Pada saat banjir telah surut pemukiman kami dikunjungi oleh Bupati dan perangkatnya, saat itu Bupati berjanji akan membantu keluarga Parlagutan untuk membangun rumahnya kembali pasca hanyutnya rumah beliau diterjang banjir.Namun, sampai berita ini dinaikkan pemda Madina belum ada merealisasikan janji bupati untuk membangun kembali rumah warga korban bencana alam ini.
Padahal sangat jelas pihak pemda dan Bupati Jafar Sukhairi mengatakan di depan beberapa warga Kelurahan Tapus termasuk orang tua saya" bantuan tentang matrial dan bantuan lain, akan segera di antarkan, tapi kenyataan sampai sekarang tidak satupun bantuan nya datang ucap parlagutan.Emmi istri Parlagutan,sempat di wawancarai reforter dari Metro tv di saat banjir di sekitar tahun 2020/2021 yang lalu dan vidio beritanya masih di simpan pihak keluarga Parlagutan nya,dan memperlihatkan vidio berita yang di siarkan oleh tv swasta yaitu metro tv di hadapan awak investigasiMabes.com.

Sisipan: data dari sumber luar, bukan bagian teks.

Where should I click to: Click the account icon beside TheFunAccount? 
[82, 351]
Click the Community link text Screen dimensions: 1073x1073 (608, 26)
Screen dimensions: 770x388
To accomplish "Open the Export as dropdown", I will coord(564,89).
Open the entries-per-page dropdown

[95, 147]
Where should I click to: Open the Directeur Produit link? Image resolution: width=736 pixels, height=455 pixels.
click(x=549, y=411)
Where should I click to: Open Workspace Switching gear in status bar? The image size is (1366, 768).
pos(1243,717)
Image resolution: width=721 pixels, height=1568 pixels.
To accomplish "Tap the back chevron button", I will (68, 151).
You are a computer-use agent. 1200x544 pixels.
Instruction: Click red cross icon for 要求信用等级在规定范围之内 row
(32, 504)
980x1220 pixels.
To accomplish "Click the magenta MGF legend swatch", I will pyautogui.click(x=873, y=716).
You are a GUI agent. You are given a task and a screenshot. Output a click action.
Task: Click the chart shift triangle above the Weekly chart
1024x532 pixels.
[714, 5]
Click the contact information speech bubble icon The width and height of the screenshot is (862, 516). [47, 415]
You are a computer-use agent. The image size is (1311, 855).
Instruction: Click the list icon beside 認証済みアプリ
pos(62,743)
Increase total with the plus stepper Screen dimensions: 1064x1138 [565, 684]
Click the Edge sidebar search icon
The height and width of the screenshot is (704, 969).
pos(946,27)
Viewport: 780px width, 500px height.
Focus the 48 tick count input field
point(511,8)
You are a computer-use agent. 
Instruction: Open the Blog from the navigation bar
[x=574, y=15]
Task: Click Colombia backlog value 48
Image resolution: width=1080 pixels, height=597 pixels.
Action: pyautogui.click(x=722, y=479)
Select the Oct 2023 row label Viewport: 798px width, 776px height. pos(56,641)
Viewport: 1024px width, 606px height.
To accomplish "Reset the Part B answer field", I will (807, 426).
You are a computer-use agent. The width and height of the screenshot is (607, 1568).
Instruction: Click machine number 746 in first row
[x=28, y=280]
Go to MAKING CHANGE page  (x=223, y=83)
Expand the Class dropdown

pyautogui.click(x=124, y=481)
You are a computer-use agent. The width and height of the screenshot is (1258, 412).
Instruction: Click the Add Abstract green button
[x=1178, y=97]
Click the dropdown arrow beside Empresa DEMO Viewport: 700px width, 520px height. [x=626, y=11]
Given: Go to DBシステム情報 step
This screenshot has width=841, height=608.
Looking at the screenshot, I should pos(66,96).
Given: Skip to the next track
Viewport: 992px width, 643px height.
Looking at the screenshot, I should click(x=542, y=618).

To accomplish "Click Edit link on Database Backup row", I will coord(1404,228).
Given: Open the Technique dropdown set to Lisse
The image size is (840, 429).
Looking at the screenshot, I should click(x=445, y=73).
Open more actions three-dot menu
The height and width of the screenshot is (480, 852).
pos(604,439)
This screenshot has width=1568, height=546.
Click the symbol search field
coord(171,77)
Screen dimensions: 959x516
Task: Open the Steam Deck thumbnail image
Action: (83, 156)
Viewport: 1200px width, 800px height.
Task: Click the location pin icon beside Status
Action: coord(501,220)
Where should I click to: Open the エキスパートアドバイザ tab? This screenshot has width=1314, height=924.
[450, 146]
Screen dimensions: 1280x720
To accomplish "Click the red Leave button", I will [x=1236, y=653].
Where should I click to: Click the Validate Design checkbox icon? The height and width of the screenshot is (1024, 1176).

Saat datangnya pihak pemda di situ ada tokoh masyarakat mendampingi pihak pemda bersama Bupati yaitu pak Nazri atau yang sering di panggil cidi ucap Parlagutan.keluarga Parlagutan berharap sampai sekarang soal bantuan tersebut apakah ada atau tidak biar saya tidak mengharap lagi, karena bantuan tersebut sangat berharga walau bentuk apapun, kata" parlagutan terutama matrial itu karena banjir yang lalu tidak ada yang tersisa, semua hanyut di bawa banjir hanya perkarangan rumah saja yang tersisa.
Kami sangat berharap janjinitu dipenuhi jangan hanya memberi angin segar dan janji palsu. Ref (ilman).